La recherche en pédagogie au service de l’autonomie des élèves
Si le modèle transmissif a longtemps dominé les pratiques de la discipline scolaire histoire-géographie, la recherche a progressivement mis au premier plan le rôle central des élèves dans leurs apprentissages. Ainsi la place de l’enseignant s’est muée, de transmetteur des savoirs à guide ou accompagnateur des élèves, pour permettre à l’apprenant de se construire ses propres connaissances. Tout d’abord, une première partie permettra de définir les apports de la théorie constructiviste dans la didactique de l’histoire-géographie pour ensuite développer, dans une seconde partie, les apports de la pédagogie de l’intégration développée par Xavier Roegiers et conclure, dans une troisième partie, sur les ressources, évoquées par cet auteur, qui permettent aux élèves d’être compétents.
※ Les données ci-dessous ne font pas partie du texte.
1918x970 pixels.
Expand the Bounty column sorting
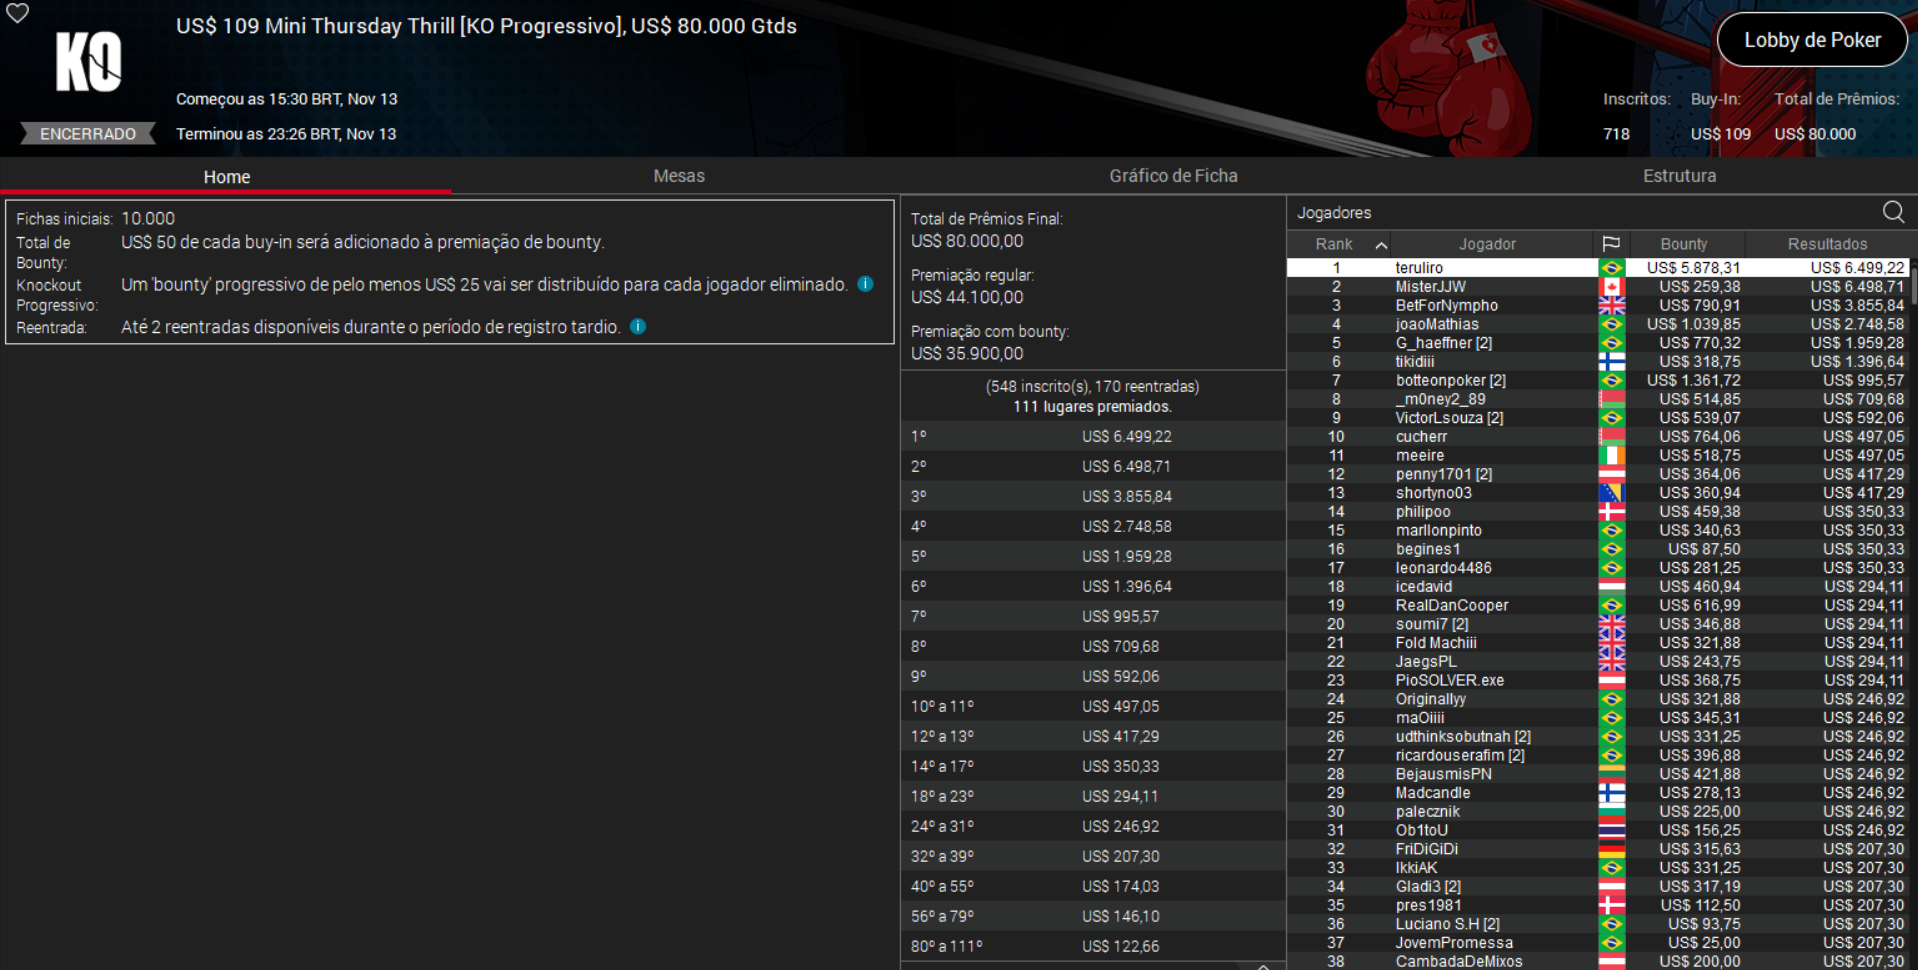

Une théorie constructiviste pour rendre les élèves acteurs de leurs apprentissages
Les théories constructivistes du XXe siècle à nos jours s’appuient sur les travaux de psychologues comme Jean Piaget ou Lev Vigotsky . Cette approche modifie dans les classes, à tous les niveaux scolaires, la manière d’appréhender le savoir, ses modes de construction et d’appropriation : la connaissance ne se transmet plus, elle se construit.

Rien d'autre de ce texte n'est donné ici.